I fell straight asleep, but Roz was not so lucky. I was awoken an hour later by a trembling voice. "Layla... I think there's someone in the room... or a rat..." I rubbed my eyes, rather disbelievingly. Like a brave girl I got out of bed and shouted "hello?", ran down the stairs, put on all the lights. "Nope, nobody here!" I shouted reassuringly. In response, a shriek. I leapt back up the stairs, only to see something flying straight towards my head. A bat! I'm afraid my response was to shriek too, dive into bed, and put the covers over my head, where Roz was already cowering. Hmmm a predicament. I really had no idea what to do with a bat, so it was clear that external assistance was required. In terror I got out of bed and tried to call reception, but the phone didn't work. Then Roz, like a hero, got out of bed and went to find some hotel staff. The reception was deserted. But then she spotted a man wandering around the grounds who seemed to be staff, and decided he would have to rescue us. Which he duly did. My description of 'una rata... negro...' and flapping my arms descriptively made him fear for what he was about to encounter. Fortunately, the bat made another appearance, flapping wildly. Roz and I shrieked on cue and shot downstairs, abandoning the man to his fate. Fortunately he rather efficiently disposed of the beast, and we returned to bed, adrenaline pulsing. We really aren't as intrepid as we like to believe!
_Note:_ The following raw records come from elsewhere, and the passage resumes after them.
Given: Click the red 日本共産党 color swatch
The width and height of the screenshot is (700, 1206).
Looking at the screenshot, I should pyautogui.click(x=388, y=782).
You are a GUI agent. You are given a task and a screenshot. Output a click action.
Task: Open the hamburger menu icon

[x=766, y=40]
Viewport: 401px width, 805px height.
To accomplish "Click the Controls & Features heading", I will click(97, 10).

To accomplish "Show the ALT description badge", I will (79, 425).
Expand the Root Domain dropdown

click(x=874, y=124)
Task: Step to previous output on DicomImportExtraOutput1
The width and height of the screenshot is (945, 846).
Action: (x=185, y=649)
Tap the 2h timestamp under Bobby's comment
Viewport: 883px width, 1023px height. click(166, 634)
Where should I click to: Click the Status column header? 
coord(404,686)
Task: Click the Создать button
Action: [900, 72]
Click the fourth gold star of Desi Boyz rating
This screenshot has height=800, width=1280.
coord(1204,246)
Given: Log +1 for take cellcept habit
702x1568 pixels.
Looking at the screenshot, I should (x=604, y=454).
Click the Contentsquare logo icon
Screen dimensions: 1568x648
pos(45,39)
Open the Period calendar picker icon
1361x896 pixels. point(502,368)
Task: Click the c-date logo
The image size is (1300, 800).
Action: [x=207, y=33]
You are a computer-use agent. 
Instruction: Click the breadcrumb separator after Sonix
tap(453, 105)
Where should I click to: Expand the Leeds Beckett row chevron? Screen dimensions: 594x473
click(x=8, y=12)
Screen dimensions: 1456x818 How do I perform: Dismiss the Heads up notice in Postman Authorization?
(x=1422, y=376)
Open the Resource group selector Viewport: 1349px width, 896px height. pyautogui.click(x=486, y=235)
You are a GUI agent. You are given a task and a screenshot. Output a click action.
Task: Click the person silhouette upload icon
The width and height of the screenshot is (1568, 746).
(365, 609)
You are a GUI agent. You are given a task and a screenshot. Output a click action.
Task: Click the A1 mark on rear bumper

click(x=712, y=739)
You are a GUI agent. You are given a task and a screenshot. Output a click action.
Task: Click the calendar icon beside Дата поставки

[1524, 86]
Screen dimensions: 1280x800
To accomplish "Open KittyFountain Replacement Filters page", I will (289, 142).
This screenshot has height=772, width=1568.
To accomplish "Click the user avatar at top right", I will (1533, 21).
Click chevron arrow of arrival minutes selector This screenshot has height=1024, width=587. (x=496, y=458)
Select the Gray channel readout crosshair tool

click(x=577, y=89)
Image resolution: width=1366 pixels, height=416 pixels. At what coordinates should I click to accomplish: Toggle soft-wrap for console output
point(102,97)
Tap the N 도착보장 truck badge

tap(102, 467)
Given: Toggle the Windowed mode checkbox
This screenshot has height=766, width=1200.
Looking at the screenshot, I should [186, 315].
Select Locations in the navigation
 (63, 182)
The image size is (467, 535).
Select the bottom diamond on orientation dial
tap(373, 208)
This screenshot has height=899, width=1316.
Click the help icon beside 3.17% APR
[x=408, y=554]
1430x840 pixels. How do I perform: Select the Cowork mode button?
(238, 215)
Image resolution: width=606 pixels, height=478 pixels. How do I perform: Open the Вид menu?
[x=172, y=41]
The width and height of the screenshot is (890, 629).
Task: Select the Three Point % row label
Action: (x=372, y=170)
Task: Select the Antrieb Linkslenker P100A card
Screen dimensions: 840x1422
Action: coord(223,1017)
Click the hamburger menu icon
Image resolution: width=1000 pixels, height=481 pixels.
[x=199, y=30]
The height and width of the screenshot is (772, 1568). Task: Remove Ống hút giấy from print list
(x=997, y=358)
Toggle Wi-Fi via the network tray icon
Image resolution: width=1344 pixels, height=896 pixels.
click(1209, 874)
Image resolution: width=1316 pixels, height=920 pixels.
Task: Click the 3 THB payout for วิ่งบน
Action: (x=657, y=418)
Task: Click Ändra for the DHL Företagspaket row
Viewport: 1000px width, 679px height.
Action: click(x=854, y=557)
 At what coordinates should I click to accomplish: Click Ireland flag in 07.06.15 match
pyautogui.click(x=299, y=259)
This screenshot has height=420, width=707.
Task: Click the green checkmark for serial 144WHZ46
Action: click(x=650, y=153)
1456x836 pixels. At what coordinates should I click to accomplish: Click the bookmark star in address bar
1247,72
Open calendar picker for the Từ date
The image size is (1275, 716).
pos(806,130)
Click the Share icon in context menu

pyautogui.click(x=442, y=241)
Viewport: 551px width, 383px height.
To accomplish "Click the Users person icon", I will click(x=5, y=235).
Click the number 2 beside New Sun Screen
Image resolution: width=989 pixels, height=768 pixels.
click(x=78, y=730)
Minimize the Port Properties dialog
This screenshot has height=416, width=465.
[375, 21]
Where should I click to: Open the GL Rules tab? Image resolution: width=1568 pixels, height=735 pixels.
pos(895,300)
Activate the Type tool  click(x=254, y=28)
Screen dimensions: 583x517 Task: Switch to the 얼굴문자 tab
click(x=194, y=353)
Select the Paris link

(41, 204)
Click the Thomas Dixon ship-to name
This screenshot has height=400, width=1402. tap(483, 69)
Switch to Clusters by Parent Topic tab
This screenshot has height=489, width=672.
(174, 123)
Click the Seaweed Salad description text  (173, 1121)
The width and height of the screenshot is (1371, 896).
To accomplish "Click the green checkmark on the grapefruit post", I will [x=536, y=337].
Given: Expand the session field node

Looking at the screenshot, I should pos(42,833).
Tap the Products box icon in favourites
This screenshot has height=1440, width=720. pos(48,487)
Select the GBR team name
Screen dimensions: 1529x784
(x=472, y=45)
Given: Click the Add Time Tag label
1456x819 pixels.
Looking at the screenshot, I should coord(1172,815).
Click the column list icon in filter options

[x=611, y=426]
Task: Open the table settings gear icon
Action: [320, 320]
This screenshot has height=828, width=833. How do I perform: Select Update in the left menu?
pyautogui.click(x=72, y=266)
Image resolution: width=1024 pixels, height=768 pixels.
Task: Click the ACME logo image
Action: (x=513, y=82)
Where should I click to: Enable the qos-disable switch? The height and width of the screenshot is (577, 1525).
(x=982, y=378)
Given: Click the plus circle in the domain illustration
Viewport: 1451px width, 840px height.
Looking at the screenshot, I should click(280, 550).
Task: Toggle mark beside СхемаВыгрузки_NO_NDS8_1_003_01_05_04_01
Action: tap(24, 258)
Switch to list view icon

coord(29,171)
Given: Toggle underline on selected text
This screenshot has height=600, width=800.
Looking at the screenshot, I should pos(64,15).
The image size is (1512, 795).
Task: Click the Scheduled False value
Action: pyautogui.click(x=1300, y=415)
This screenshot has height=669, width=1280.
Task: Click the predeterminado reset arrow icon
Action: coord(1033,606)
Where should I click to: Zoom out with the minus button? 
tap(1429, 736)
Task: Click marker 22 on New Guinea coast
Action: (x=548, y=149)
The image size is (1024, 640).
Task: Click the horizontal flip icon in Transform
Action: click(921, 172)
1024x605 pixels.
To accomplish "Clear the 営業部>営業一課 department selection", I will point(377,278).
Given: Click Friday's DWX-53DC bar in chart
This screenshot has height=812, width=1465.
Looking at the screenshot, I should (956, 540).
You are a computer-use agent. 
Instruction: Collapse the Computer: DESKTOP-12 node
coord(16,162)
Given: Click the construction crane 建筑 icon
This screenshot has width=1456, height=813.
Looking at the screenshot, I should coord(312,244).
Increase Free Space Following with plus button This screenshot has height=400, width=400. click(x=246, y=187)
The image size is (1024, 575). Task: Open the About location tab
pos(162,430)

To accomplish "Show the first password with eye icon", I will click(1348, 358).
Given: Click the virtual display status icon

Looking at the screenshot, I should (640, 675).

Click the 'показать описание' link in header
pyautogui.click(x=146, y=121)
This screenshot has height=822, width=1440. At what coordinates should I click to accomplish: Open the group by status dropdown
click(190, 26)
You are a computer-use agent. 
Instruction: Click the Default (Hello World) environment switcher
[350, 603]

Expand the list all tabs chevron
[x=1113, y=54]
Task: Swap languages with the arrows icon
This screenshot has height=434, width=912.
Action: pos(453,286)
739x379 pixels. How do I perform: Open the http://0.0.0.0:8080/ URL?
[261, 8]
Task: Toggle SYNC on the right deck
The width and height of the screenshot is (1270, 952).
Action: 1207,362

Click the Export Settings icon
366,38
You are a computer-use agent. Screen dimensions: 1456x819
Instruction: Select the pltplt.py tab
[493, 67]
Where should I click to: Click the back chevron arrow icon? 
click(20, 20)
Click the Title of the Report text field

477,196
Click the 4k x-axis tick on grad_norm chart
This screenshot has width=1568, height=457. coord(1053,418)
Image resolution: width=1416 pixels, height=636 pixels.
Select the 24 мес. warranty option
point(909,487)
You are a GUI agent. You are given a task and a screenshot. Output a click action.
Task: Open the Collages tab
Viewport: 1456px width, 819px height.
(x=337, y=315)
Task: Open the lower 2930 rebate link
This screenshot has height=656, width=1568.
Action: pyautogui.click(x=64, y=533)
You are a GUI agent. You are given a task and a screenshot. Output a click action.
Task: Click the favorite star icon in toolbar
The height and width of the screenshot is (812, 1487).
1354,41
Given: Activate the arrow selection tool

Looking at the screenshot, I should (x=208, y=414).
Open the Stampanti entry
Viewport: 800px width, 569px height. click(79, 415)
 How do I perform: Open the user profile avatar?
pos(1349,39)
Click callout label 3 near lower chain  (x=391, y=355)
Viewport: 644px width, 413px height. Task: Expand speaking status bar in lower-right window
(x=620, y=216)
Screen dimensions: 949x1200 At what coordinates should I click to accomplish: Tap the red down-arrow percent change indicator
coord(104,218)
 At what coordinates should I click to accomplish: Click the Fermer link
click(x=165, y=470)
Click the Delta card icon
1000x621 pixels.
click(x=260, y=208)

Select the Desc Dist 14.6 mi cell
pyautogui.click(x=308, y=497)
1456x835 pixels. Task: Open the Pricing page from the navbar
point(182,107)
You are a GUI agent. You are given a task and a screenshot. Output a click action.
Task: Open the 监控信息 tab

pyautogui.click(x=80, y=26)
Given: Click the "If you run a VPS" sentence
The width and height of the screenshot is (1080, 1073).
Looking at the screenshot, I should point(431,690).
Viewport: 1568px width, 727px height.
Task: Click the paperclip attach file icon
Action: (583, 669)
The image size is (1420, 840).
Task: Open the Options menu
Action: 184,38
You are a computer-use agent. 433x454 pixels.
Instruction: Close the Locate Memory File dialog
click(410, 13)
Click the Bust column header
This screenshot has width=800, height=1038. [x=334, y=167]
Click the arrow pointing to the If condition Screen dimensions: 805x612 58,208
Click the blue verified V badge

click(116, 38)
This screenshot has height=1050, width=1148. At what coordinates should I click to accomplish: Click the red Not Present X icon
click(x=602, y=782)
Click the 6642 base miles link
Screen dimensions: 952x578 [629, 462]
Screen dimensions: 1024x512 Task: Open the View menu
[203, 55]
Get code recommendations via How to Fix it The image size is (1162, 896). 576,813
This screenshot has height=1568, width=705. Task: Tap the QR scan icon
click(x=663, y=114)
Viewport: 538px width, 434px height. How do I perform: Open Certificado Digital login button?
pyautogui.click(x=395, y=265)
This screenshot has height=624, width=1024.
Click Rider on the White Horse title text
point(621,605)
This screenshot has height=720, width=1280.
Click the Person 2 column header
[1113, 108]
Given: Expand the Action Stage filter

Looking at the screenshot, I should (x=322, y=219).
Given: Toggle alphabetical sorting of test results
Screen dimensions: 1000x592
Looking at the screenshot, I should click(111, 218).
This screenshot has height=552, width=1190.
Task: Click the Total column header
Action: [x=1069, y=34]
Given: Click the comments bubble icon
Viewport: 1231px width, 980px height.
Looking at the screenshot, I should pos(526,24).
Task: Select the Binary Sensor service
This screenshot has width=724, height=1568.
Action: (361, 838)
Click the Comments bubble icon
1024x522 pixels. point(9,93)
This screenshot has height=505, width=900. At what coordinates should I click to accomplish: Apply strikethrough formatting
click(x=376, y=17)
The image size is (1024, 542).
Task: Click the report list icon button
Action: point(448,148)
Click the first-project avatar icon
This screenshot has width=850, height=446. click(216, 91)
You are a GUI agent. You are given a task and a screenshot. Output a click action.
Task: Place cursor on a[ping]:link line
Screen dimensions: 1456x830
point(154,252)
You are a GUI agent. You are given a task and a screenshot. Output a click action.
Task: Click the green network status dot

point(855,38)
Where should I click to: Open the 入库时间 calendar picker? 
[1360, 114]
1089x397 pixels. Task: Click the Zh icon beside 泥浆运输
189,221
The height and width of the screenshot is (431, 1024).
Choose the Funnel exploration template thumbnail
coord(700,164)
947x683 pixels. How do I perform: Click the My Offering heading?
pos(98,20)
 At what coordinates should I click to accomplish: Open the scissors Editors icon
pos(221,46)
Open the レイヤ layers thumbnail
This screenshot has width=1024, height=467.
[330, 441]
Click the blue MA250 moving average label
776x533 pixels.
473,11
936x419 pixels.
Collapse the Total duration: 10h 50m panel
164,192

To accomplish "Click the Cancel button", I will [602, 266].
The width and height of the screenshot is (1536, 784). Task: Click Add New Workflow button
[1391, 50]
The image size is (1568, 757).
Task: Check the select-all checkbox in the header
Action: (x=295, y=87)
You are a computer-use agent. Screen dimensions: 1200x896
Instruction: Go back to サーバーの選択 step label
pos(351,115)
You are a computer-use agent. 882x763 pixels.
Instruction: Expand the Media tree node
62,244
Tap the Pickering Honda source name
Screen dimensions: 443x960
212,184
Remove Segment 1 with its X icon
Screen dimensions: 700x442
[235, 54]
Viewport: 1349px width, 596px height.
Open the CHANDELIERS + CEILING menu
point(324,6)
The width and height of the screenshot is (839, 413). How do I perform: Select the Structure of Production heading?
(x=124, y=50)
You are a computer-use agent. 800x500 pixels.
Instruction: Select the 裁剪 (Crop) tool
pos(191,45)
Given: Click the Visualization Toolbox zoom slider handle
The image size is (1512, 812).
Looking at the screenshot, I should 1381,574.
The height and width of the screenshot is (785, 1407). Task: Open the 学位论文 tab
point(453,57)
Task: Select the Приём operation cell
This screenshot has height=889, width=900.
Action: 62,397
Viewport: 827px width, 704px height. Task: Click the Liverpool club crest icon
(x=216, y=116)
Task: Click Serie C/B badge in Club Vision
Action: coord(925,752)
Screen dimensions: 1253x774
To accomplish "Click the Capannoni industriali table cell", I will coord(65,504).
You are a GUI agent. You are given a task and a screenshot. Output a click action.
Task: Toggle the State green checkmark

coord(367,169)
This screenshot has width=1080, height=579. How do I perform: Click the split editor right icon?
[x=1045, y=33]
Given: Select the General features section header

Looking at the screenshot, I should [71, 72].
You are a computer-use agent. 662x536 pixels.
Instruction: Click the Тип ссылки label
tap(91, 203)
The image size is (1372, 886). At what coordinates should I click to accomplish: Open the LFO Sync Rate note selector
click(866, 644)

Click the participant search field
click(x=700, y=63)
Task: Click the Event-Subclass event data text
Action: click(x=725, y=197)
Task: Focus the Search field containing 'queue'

Up too early this morning with jetlag, we indulged in a glorious breakfast at the hotel, including fresh orange juice, fresh fruit salad, banana pancakes, tea and coffee, eaten in a pretty outside courtyard. And then we ventured out into the quaint cobbled streets of Suchitoto. It is a very sweet little town of art galleries, cafes, a market, and a central square with a big church. We wandered around a little, then headed off on the 1.5km walk downhill to Lake Suchitlan, pausing for a drink at a cafe overlooking the lake. Which was our first introduction to liguados, delicious fruit drinks that I suspect will become a staple. We walked past lots of pretty little houses, most with stencils on their outside walls stating that there was no violence towards women in that house - presumably a campaign, and rather a nice one. Onwards we walked til we reached the lake, and hired a boat and boatman to take us round the lake - very picturesque and serene. Afterwards I topped up my liguado habit, and Roz sampled the local beer, Pilsener. We vaguely thought of walking back up the steep and untempting hill to Suchitoto, but the delightful appearance of a local bus tempted me too much. Grabbing a reluctant Roz, we hopped aboard and were back in Suchitoto ten minutes later, along with a large number of the local population.

Lunchtime! We proceeded to a recommended restaurant owned by 'Gringo' Robert, a US expat, who gave us the local delicacy, pupusas (delicious), two chimichangas, some nachos, some beer... and lots of advice. He also runs a tour company and we arranged a tour tomorrow, which seems to involve climbing up a very mountain and learning about the civil war. My legs hurt at the thought of it...

After lunch we returned to our room for a nap, then had planned to go for a swim. Roz was brave but the water was icy and I just couldn't manage it. After I had bee pathetic for a while, hovering by the water, she emerged and we both got dressed and returned to the main square where we have settled ourselves with beer and liguado in Artex Cafe, complete with Wifi, to watch the world go by and indulge in a little preprandial blogging.

We haven't seen another British person yet, and couldn't be happier!